Quote the entries below from the line with "下一页 (87, 2295)" through the line with "BA5205F ROHM (29, 1187)", both ends included, and only those lines.

[Start of section]

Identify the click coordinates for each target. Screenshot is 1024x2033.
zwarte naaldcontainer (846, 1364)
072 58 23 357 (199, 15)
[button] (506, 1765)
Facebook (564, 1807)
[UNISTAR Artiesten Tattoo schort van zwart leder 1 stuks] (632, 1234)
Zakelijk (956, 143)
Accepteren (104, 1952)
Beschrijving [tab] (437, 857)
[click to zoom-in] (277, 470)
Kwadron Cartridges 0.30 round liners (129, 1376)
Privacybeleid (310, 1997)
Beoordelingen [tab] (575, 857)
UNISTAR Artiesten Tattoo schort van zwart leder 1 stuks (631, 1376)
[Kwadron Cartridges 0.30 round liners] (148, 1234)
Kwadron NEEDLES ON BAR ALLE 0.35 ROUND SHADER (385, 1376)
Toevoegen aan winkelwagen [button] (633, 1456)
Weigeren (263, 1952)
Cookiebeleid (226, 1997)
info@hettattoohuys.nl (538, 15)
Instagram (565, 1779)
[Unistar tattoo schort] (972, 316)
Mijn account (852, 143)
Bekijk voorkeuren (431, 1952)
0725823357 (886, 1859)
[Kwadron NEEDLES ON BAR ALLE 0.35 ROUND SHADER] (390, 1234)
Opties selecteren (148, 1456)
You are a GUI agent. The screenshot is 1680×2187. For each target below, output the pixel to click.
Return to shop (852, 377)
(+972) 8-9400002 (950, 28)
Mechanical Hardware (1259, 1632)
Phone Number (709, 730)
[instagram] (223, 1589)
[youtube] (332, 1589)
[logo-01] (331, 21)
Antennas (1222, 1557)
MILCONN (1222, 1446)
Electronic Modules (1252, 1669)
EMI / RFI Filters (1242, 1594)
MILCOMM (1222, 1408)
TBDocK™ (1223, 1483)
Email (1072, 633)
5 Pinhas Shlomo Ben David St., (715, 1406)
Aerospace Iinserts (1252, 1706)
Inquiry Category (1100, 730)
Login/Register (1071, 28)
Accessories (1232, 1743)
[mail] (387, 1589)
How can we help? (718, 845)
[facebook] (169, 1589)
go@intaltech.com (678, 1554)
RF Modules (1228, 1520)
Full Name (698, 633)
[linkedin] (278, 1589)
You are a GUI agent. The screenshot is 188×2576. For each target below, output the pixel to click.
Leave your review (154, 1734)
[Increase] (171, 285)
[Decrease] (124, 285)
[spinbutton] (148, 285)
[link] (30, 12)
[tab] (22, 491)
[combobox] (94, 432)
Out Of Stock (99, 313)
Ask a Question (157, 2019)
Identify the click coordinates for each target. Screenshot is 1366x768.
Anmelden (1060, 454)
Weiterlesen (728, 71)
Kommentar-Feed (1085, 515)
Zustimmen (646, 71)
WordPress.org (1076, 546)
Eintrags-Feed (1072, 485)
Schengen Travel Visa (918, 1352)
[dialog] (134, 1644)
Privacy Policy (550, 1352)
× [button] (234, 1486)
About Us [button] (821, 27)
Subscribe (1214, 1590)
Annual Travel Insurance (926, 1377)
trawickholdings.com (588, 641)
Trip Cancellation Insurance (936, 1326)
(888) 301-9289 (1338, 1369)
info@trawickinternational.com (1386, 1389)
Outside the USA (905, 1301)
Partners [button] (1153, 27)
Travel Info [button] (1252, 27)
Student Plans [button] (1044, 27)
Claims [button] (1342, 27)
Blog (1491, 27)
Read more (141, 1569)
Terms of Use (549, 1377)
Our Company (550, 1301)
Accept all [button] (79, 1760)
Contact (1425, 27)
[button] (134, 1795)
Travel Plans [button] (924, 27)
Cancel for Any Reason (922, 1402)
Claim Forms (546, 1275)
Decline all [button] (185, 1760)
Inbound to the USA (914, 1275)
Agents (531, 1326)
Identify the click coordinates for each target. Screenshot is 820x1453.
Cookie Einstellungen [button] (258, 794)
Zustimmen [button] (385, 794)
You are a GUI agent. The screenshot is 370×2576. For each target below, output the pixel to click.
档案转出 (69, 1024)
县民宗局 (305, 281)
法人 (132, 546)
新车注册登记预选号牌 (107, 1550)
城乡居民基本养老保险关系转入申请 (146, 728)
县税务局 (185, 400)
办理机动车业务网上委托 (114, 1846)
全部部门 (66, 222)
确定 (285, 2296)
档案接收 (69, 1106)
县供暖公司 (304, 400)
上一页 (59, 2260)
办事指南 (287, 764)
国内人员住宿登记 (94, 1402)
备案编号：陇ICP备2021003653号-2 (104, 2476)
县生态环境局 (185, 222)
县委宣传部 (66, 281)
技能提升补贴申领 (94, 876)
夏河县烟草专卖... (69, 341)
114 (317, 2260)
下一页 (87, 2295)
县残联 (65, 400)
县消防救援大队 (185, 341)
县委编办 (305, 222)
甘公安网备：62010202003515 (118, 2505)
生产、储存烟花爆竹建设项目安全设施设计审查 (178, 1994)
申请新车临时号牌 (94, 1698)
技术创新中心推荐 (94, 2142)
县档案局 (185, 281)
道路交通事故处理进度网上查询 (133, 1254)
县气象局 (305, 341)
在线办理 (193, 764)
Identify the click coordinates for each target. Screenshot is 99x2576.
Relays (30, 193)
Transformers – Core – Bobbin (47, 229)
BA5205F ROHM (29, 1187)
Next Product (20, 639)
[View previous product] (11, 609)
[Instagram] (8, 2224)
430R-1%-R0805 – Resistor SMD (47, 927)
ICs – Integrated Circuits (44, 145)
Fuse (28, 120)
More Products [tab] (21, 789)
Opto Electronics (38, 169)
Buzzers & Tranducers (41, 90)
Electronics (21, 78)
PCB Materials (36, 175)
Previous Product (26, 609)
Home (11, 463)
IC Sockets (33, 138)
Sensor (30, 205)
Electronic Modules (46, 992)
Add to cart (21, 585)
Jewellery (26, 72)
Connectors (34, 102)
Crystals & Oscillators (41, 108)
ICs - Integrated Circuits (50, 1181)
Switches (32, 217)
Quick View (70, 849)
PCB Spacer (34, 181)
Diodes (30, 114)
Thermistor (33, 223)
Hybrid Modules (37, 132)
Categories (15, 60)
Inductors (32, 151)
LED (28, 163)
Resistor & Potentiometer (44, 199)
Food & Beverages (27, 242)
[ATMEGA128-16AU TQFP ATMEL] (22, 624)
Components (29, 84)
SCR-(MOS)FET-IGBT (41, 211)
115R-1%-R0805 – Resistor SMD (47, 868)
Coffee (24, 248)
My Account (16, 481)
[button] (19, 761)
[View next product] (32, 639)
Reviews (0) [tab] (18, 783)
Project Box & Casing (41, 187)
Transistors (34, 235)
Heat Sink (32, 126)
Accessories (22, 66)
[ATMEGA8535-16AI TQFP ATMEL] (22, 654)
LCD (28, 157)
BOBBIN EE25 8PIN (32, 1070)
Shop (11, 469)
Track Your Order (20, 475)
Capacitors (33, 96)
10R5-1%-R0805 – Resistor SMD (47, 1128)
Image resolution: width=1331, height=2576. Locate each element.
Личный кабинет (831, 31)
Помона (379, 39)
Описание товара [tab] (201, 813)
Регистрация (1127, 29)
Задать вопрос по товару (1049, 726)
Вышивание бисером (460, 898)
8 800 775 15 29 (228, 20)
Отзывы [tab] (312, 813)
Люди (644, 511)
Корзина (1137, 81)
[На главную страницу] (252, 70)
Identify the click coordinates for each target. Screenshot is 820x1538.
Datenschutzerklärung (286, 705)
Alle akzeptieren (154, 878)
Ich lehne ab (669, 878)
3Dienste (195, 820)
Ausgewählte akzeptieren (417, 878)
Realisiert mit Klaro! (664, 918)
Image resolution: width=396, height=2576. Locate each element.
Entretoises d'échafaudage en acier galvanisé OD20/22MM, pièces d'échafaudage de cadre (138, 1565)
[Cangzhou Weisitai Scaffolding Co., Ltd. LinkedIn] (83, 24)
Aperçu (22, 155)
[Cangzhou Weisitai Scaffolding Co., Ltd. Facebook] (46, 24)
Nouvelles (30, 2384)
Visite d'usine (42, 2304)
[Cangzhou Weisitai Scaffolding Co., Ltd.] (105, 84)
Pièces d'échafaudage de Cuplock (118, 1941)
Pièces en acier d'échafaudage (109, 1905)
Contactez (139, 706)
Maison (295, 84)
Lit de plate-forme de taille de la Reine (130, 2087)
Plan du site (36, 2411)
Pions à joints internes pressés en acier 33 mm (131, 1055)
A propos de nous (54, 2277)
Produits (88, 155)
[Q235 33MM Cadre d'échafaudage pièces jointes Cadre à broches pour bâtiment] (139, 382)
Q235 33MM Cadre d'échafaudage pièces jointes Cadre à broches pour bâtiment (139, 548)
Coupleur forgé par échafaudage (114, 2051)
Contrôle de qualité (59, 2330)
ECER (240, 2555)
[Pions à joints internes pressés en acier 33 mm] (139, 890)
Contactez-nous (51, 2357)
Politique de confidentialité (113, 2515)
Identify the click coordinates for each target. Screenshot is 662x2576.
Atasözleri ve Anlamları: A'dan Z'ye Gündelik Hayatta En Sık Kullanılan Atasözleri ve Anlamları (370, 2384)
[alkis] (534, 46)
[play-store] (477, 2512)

[End of section]

## Answer to the exercise:
下一页 (87, 2295)
县残联 (65, 400)
县消防救援大队 (185, 341)
县委编办 (305, 222)
甘公安网备：62010202003515 (118, 2505)
生产、储存烟花爆竹建设项目安全设施设计审查 (178, 1994)
申请新车临时号牌 (94, 1698)
技术创新中心推荐 (94, 2142)
县档案局 (185, 281)
道路交通事故处理进度网上查询 (133, 1254)
县气象局 (305, 341)
在线办理 (193, 764)
Identify the click coordinates for each target. Screenshot is 99x2576.
Relays (30, 193)
Transformers – Core – Bobbin (47, 229)
BA5205F ROHM (29, 1187)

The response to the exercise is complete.